# [WORK ORDER]
From the entries below, please output exactly the lines starting at the one containing "You are a computer-use agent. This" and ending at the one containing "Click the orange annotation marker 2", both included.

# [INPUT FOR THIS TASK]
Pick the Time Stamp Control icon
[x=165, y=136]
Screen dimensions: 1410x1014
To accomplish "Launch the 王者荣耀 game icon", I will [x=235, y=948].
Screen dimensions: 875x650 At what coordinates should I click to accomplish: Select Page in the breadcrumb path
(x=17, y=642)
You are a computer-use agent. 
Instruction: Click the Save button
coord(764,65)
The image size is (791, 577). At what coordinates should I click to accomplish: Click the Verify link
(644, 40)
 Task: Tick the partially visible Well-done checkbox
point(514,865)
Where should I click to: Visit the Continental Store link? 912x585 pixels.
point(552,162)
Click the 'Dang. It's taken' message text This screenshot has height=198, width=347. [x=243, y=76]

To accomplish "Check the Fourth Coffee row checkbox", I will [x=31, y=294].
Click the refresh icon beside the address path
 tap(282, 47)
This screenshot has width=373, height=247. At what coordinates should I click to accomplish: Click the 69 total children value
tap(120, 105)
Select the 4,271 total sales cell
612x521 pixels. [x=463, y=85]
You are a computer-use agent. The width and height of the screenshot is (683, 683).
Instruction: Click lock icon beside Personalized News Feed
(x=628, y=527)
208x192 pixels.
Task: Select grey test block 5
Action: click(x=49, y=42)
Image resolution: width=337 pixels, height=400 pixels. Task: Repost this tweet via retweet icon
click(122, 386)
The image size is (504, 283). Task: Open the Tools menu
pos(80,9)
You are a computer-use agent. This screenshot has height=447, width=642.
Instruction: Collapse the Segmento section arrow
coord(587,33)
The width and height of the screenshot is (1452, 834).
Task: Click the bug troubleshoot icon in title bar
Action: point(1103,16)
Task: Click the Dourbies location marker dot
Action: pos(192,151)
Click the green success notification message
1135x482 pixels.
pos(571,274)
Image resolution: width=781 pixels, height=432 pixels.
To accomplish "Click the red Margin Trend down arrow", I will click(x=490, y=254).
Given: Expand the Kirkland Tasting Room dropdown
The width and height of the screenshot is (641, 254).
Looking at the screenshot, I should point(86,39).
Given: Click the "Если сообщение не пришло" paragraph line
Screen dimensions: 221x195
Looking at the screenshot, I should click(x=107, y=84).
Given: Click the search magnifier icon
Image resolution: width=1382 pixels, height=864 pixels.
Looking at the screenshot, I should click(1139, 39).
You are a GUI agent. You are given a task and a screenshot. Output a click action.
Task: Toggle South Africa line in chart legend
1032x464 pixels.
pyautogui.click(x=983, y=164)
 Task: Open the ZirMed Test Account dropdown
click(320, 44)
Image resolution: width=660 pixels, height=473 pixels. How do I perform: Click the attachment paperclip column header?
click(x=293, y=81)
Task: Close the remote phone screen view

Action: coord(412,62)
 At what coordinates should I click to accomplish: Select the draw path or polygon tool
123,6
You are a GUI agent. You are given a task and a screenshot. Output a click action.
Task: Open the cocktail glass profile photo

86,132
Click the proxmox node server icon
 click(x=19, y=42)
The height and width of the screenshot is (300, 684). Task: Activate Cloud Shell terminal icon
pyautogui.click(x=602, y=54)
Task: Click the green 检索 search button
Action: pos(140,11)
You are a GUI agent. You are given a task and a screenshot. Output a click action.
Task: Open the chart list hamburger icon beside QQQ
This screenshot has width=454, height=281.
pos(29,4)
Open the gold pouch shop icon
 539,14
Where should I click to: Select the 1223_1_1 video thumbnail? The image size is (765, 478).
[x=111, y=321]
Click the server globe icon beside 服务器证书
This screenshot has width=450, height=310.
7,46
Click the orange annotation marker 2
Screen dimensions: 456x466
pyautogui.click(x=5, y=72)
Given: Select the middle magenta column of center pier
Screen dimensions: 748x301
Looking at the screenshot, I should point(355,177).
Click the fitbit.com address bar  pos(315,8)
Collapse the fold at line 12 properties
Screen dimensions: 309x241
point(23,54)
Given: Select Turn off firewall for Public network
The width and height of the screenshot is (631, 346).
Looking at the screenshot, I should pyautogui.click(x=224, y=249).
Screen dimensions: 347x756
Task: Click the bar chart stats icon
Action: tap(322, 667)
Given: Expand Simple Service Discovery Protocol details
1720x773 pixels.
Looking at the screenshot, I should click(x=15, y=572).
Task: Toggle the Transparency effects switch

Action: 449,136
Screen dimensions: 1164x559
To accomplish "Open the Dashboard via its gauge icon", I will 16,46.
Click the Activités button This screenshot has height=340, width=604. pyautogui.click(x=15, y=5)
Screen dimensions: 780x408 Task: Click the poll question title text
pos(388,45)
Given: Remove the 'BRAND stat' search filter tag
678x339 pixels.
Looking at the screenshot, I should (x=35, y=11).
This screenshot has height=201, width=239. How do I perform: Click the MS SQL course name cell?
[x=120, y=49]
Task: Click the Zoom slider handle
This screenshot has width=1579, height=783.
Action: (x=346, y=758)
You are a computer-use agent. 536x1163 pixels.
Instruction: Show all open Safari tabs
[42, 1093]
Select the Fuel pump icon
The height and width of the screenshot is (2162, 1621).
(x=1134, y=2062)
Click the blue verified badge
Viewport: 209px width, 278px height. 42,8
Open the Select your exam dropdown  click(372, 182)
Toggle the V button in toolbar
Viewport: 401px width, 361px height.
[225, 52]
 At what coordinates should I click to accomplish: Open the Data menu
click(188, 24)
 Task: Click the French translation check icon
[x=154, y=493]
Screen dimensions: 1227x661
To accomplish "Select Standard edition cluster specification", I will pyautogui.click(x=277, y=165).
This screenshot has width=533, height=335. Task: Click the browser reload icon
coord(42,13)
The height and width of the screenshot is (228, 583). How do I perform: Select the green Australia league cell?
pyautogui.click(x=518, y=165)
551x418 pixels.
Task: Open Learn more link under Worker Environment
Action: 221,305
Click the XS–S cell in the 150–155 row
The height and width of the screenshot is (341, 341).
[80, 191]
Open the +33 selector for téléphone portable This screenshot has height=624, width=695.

# [EXERCISE ANSWER]
You are a computer-use agent. This screenshot has height=447, width=642.
Instruction: Collapse the Segmento section arrow
coord(587,33)
The width and height of the screenshot is (1452, 834).
Task: Click the bug troubleshoot icon in title bar
Action: point(1103,16)
Task: Click the Dourbies location marker dot
Action: pos(192,151)
Click the green success notification message
1135x482 pixels.
pos(571,274)
Image resolution: width=781 pixels, height=432 pixels.
To accomplish "Click the red Margin Trend down arrow", I will click(x=490, y=254).
Given: Expand the Kirkland Tasting Room dropdown
The width and height of the screenshot is (641, 254).
Looking at the screenshot, I should point(86,39).
Given: Click the "Если сообщение не пришло" paragraph line
Screen dimensions: 221x195
Looking at the screenshot, I should click(x=107, y=84).
Given: Click the search magnifier icon
Image resolution: width=1382 pixels, height=864 pixels.
Looking at the screenshot, I should click(1139, 39).
You are a GUI agent. You are given a task and a screenshot. Output a click action.
Task: Toggle South Africa line in chart legend
1032x464 pixels.
pyautogui.click(x=983, y=164)
 Task: Open the ZirMed Test Account dropdown
click(320, 44)
Image resolution: width=660 pixels, height=473 pixels. How do I perform: Click the attachment paperclip column header?
click(x=293, y=81)
Task: Close the remote phone screen view

Action: coord(412,62)
 At what coordinates should I click to accomplish: Select the draw path or polygon tool
123,6
You are a GUI agent. You are given a task and a screenshot. Output a click action.
Task: Open the cocktail glass profile photo

86,132
Click the proxmox node server icon
 click(x=19, y=42)
The height and width of the screenshot is (300, 684). Task: Activate Cloud Shell terminal icon
pyautogui.click(x=602, y=54)
Task: Click the green 检索 search button
Action: pos(140,11)
You are a GUI agent. You are given a task and a screenshot. Output a click action.
Task: Open the chart list hamburger icon beside QQQ
This screenshot has width=454, height=281.
pos(29,4)
Open the gold pouch shop icon
 539,14
Where should I click to: Select the 1223_1_1 video thumbnail? The image size is (765, 478).
[x=111, y=321]
Click the server globe icon beside 服务器证书
This screenshot has width=450, height=310.
7,46
Click the orange annotation marker 2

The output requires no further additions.